◆ Provided text:
========================================
Shareholders who have been holding, individually or cumulatively, five percent of the ordinary share capital of the company for a period of at least three months prior to the filing of the request may demand in writing that items shall be put on the agenda of the Shareholders' Meeting and shall be published. Each such agenda item has to be accompanied by a motion and a rationale.

The requesting shareholder must evidence its shareholding. In case of bearer shares held on securities accounts a depository confirmation in accordance with Section 10a Austrian Stock Corporation Act is sufficient. Such depository confirmation must be issued by a credit institution with its registered seat in a member state of the European Economic Area or in a full member state of the OECD. The depository confirmation must not be older than seven days and must confirm that the shareholder has been holding the shares for a period of at least three months prior to the filing of the request. In case of several shareholders who only cumulatively reach the required shareholding of five percent of the ordinary share capital, depository confirmations for all shareholders must refer to the same point in time (date, time).
========================================
◆ Supplied entries:

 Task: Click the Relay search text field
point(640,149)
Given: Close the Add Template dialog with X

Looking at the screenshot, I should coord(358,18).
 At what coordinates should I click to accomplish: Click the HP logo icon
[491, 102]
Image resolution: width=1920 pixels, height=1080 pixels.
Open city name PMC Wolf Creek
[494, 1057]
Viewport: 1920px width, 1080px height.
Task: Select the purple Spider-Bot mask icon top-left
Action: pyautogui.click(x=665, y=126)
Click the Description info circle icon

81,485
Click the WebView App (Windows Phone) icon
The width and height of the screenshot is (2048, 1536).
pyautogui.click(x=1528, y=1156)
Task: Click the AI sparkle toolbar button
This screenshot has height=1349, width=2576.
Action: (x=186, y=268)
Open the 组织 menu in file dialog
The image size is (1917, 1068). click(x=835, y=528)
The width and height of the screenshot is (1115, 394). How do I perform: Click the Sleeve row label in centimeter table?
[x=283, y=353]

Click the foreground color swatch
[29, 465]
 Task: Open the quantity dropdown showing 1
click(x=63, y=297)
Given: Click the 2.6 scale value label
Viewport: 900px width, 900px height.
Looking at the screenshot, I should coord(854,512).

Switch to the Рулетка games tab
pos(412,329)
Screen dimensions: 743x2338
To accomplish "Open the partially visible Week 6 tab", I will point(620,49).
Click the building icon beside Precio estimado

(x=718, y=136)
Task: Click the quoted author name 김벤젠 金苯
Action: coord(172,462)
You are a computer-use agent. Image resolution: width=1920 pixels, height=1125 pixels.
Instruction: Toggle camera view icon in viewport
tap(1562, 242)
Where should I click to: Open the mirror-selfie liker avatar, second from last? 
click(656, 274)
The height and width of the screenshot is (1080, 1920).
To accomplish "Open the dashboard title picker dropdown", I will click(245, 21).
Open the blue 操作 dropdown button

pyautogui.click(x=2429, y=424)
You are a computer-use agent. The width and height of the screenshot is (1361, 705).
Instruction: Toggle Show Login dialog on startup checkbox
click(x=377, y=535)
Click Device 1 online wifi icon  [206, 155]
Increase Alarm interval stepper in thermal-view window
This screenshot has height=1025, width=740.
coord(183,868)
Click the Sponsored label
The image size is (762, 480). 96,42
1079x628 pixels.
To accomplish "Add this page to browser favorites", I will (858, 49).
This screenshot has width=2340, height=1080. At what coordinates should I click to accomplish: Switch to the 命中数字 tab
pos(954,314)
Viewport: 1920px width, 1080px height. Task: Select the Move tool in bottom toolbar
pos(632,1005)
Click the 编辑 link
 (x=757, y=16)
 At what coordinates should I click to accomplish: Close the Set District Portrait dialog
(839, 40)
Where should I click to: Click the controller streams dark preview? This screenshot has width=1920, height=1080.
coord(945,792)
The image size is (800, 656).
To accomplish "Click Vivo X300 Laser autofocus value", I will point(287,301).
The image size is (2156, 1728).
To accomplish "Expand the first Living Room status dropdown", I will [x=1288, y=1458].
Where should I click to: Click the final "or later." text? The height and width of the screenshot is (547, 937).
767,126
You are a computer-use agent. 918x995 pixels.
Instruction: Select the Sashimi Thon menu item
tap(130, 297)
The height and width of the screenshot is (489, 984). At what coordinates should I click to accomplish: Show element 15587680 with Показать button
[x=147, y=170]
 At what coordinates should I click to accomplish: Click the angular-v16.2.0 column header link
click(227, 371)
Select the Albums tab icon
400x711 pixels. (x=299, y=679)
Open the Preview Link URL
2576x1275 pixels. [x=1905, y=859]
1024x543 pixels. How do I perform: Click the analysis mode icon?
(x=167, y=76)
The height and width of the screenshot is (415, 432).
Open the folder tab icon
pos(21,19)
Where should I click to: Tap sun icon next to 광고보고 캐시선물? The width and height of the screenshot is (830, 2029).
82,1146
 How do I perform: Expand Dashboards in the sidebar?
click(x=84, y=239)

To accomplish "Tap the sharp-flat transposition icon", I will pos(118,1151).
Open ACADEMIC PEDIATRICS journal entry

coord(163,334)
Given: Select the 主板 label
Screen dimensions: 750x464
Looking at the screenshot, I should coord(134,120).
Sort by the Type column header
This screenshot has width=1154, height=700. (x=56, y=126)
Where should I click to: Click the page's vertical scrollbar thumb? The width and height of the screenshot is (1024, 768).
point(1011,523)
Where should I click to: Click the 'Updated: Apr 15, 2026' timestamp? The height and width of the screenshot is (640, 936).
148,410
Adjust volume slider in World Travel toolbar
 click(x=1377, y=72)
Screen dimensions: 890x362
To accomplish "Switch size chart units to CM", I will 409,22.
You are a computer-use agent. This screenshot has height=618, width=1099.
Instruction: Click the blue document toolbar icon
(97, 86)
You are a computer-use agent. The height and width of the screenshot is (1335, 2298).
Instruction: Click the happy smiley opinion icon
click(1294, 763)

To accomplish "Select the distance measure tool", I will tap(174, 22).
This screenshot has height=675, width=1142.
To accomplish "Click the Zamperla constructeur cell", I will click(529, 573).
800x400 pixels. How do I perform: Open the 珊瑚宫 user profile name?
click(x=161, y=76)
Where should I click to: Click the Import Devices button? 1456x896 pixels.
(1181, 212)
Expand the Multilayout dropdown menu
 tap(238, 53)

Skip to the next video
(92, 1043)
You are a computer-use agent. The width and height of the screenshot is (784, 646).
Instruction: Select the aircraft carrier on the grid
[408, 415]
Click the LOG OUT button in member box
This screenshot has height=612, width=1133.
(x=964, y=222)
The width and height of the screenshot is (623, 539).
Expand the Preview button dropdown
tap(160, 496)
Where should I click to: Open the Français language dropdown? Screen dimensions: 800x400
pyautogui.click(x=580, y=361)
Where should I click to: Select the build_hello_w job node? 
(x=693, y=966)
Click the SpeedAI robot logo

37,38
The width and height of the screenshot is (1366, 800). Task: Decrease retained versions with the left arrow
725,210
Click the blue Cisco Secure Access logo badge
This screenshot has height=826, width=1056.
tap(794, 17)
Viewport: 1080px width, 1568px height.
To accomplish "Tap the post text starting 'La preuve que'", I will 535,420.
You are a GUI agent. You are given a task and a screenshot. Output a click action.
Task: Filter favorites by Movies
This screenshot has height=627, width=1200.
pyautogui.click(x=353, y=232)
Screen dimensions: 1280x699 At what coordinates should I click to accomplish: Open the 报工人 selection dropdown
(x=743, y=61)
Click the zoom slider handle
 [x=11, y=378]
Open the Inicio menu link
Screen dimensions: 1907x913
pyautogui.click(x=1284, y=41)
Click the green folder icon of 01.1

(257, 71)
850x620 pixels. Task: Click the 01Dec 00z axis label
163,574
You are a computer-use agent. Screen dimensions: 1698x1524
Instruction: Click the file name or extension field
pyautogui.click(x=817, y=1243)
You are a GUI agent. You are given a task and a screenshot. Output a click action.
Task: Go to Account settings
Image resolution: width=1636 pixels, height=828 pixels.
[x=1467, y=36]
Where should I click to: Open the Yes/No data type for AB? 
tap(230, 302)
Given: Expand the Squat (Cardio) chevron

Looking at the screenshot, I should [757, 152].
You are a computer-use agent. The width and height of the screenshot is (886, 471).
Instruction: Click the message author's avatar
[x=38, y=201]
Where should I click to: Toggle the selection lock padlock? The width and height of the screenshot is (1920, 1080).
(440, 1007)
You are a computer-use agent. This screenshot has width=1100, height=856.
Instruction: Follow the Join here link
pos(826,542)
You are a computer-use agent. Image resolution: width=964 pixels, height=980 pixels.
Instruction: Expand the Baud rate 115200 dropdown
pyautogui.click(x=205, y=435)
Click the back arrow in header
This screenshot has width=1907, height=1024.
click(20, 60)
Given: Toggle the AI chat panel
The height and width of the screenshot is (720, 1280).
========================================
◆ Task objective: Pick up the passage on shareholders' rights to add items to the Shareholders' Meeting agenda and continue it from its last sentence.

◆ Result of the exercise:
Regarding any further required content of the depository confirmation we refer to the information for participating in the Shareholders' Meeting (point 5).

The written request for additional agenda items together with the confirmation of shareholding described above must be received by the company on the 21st day prior to the date of the Ordinary Shareholders' Meeting, hence on 11 September 2018 at the latest, at its business address at Hietzinger Kai 131, AT-1130 Vienna.

3.2 Motions by shareholders (Section 110 Austrian Stock Corporation Act)

Shareholders whose shareholdings, individually or cumulatively, equal or exceed one percent of the ordinary share capital of the company may file for each item of the agenda a motion in text form (in writing, no signature required) with the company and demand that these motions together with the names of the filing shareholders, their rationales which are to be attached and, if applicable, comments by the Executive Board or the Supervisory Board thereto shall be made available on the website of the company (www.buwog.com). In case of a motion for election of a Supervisory Board member the declaration by the proposed candidate in accordance with Section 87 para 2 Austrian Stock Corporation Act substitutes the rationale.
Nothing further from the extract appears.